Tegen het arrest van het Hof hebben de verzekeraars beroep in cassatie
ingesteld. De cassatiedagvaarding is aan dit arrest gehecht en maakt
daarvan deel uit.
Fino heeft geconcludeerd tot verwerping van het beroep.
De zaak is voor partijen toegelicht door hun advocaten en voor Fino
mede door mr. J.A. Palstra, advocaat bij de Hoge Raad.
De conclusie van de Procureur-Generaal strekt tot verwerping van het
beroep.
De advocaat van de verzekeraars heeft bij brief van 31 januari 2003 op
die conclusie gereageerd.
3. Beoordeling van het middel
3.1 In cassatie kan van het volgende worden uitgegaan.
(i) Mevi Internationaal Expeditiebedrijf BV (hierna: Mevi) is
eigenares van een loods gelegen aan de te (hierna: de
loods). De loods werd onder meer gebruikt als douaneloods voor
goederen in transito.
(ii) Tussen Mevi en Fino gold een beveiligingsovereenkomst, ingevolge
welke Fino surveillancewerkzaamheden met betrekking tot de loods
diende te verrichten. Deze overeenkomst hield onder meer in (a) dat
Fino eens per half uur - op werkdagen tussen 19.00 uur en 07.00 uur en
in het weekend en op feestdagen tussen 00.00 en 24.00 uur - bij de
loods zou surveilleren, (b) dat de surveillanten van Fino bij een
alarmmelding een onderzoek dienden in te stellen bij de loods en (c)
dat de prijs voor de surveillancewerkzaamheden f 62.700,-- per jaar
bedroeg.
(iii) Bij alarm vermeldde de in de loods aangebrachte alarminstallatie
welke detector het alarm had geactiveerd. Het personeel van Fino
beschikte over een plattegrond waarmee de locatie van de verschillende
alarmdetectoren in de loods tot op vijf meter nauwkeurig kon worden
vastgesteld.
(iv) In de nacht van 15 op 16 mei 1995 is in de loods ingebroken,
waarbij een grote hoeveelheid sigaretten is ontvreemd. De inbrekers
hebben zich de toegang verschaft door een gat van 60 bij 45 cm in de
buitenmuur van de loods te maken.
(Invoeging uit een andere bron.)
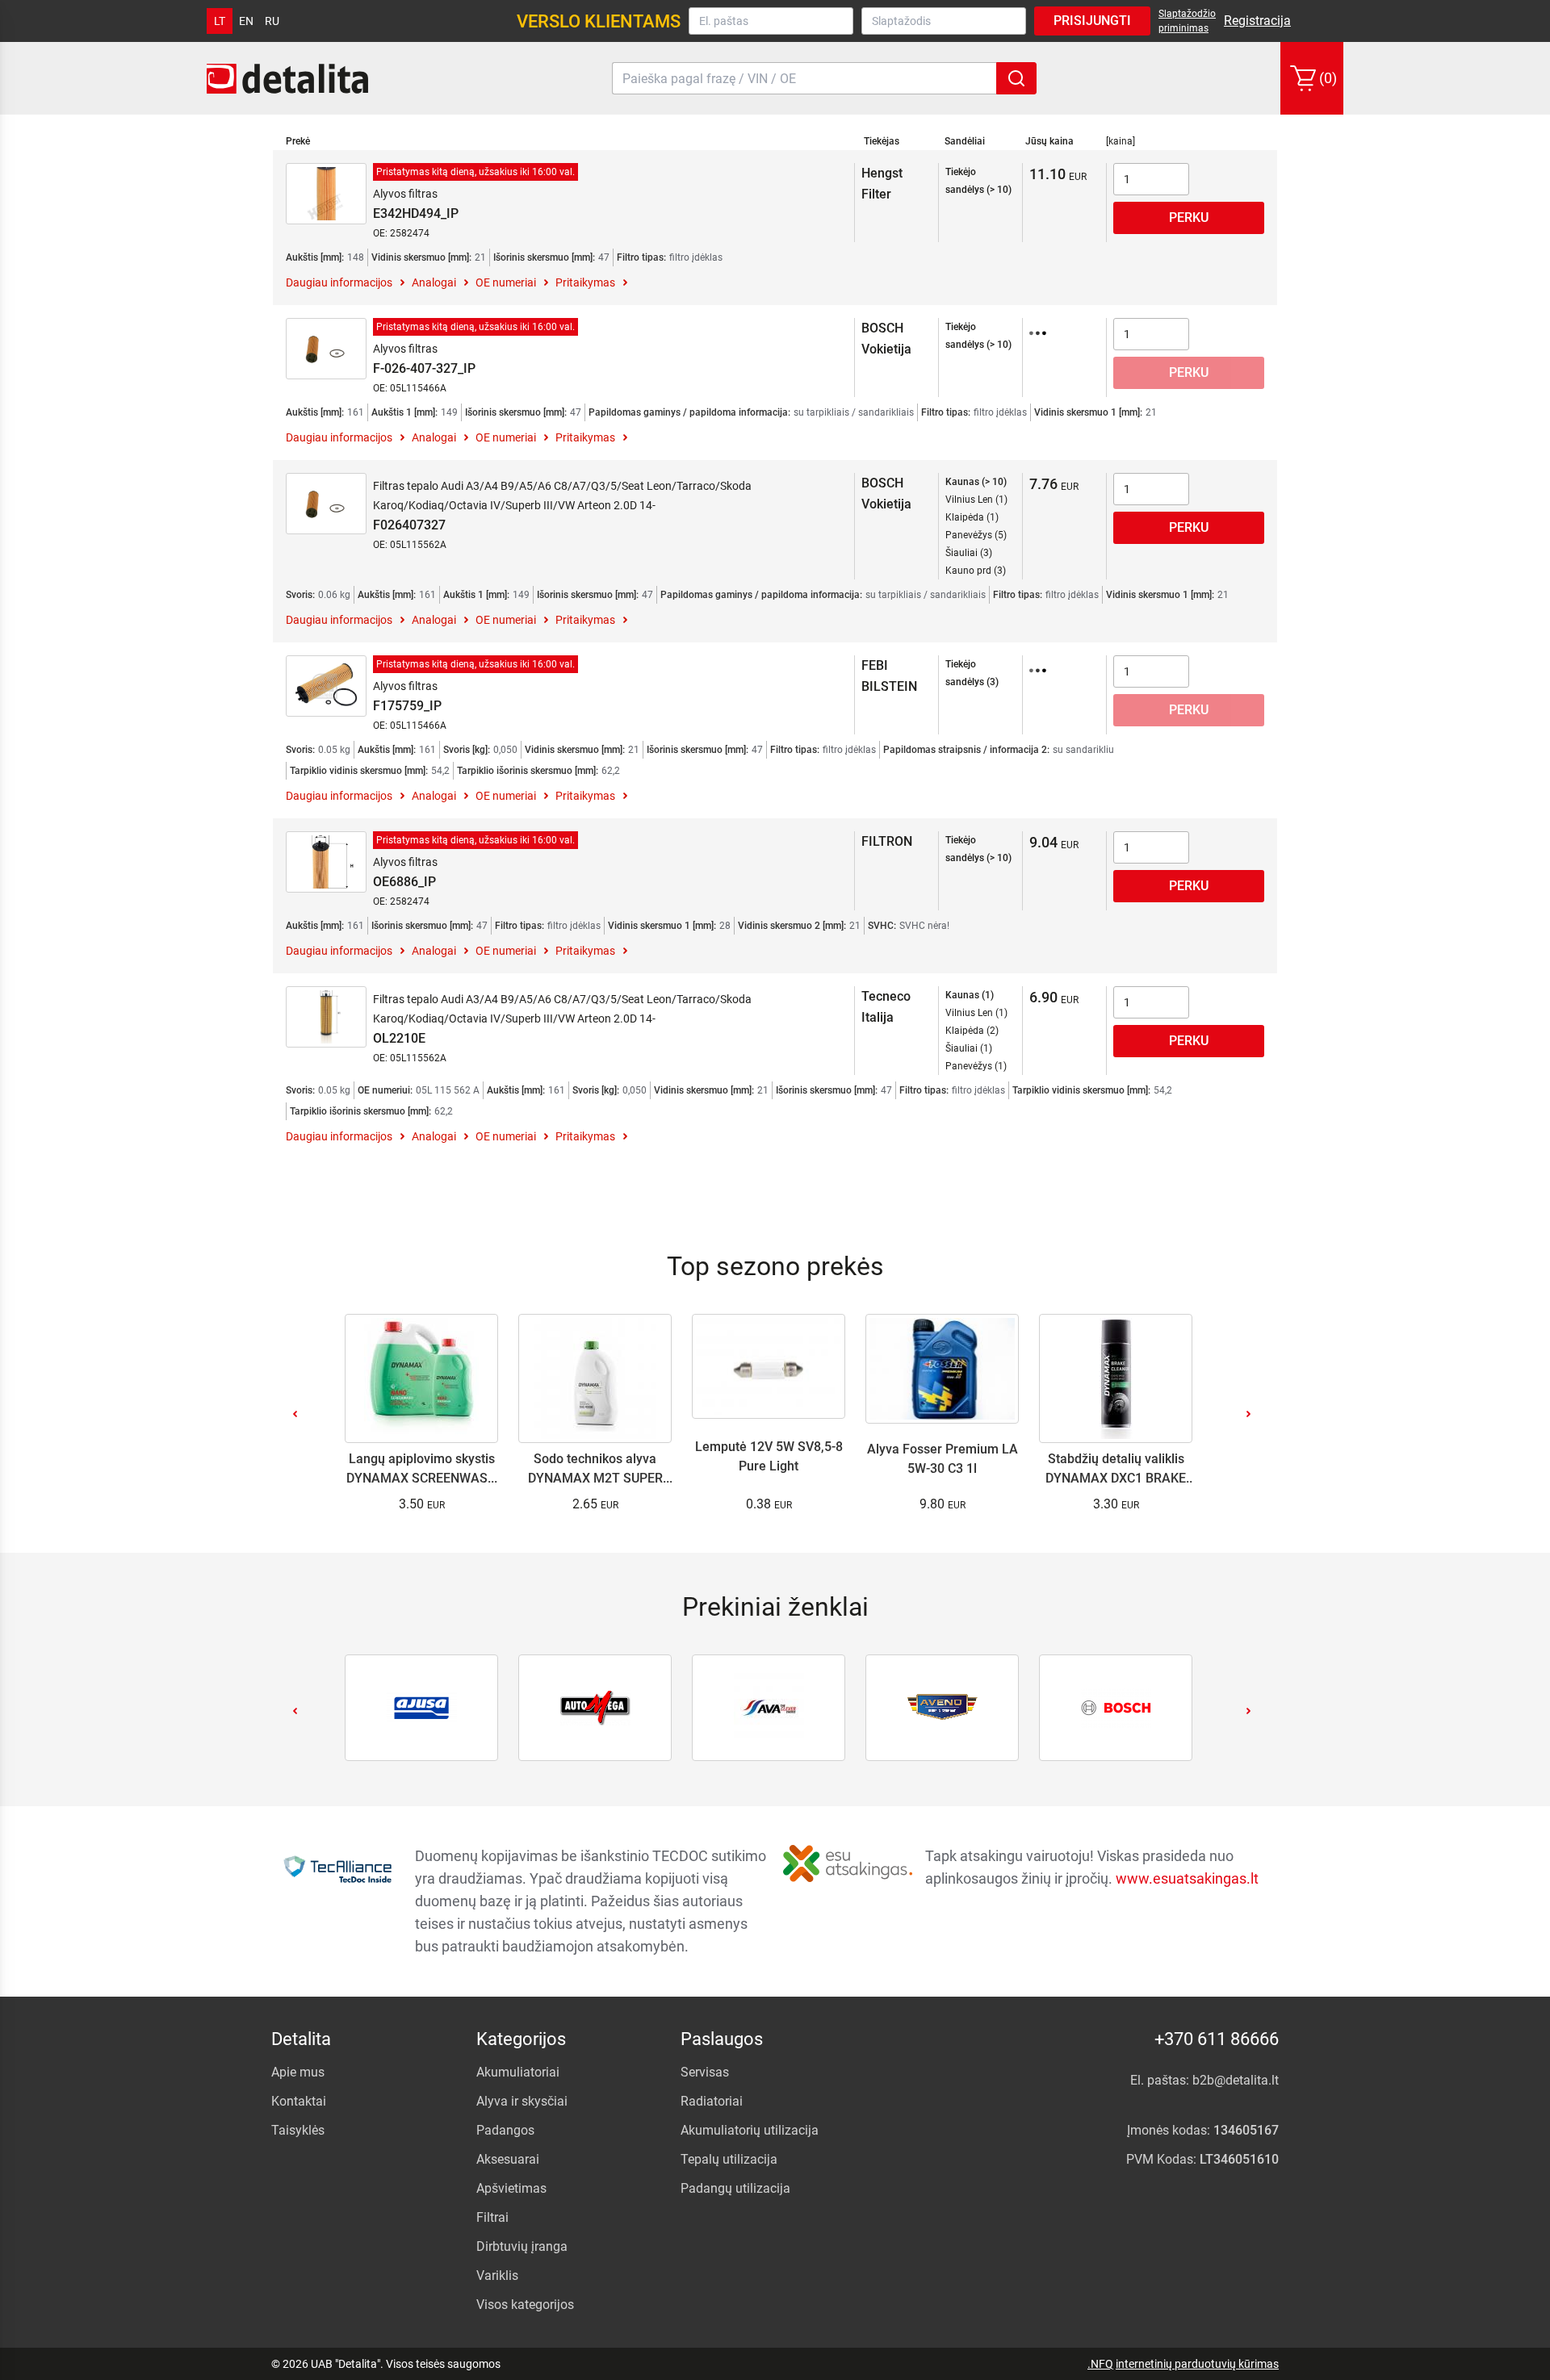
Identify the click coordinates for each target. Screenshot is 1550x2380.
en (246, 21)
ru (272, 21)
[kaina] (1120, 141)
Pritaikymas (585, 282)
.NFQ (1100, 2363)
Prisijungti (1092, 20)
Ten tijde van deze inbraak is een
trilalarm afgegaan. De detector van dit alarm bevond zich op ongeveer
acht meter van het door de inbrekers in de buitenmuur gemaakte gat.
(v) De Belastingdienst heeft op 21 juni 1995 een uitnodiging tot
betaling van f 797.435,80 tot Mevi gericht wegens verschuldigde
invoerrechten, omzetbelasting en accijns voor de bij de inbraak als
vermist opgegeven partij ongebanderolleerde sigaretten.
(vi) In de nacht van 29 op 30 oktober 1995 is wederom in de loods
ingebroken. Opnieuw werd een grote partij sigaretten ontvreemd. Dit
keer hebben de inbrekers met een slijptol een gat van 70 bij 80 cm in
de buitenmuur van de loods en de inmiddels aan de binnenzijde daarvan
aangebrachte stalen platen gezaagd. Ten tijde van deze inbraak is een
brandalarm afgegaan. De detector van dit alarm bevond zich op een
afstand van tien tot vijftien meter van het in de muur van de loods
gezaagde gat. Naar aanleiding van het afgaan van dit alarm heeft de
brandweer buiten de loods een onderzoek ingesteld en medewerkers van
Fino in de loods. Bij die onderzoeken zijn echter geen bijzonderheden
opgemerkt.
(vii) De belastingdienst heeft bij brief van 8 december 1995 een
uitnodiging tot betaling van f 361.562,90 tot Mevi gericht wegens
verschuldigde invoerrechten, omzetbelasting en accijns voor de bij
deze tweede inbraak als vermist opgegeven partij ongebanderolleerde
sigaretten. Een bedrag van f 122.990,-- had betrekking op de schade
die in deze procedure wordt gevorderd.
(viii) Ace Insurance heeft op grond van een verzekeringsovereenkomst,
gesloten met BV (hierna: ), samen met de overige bij de polis
betrokken verzekeraars een uitkering gedaan aan van f 224.679,92,
bestaande uit f 22.865,92 als waarde van de bij die inbraak ontvreemde
sigaretten en f 201.814,-- voor de over deze partij verschuldigde
invoerrechten, omzetbelasting en accijnzen.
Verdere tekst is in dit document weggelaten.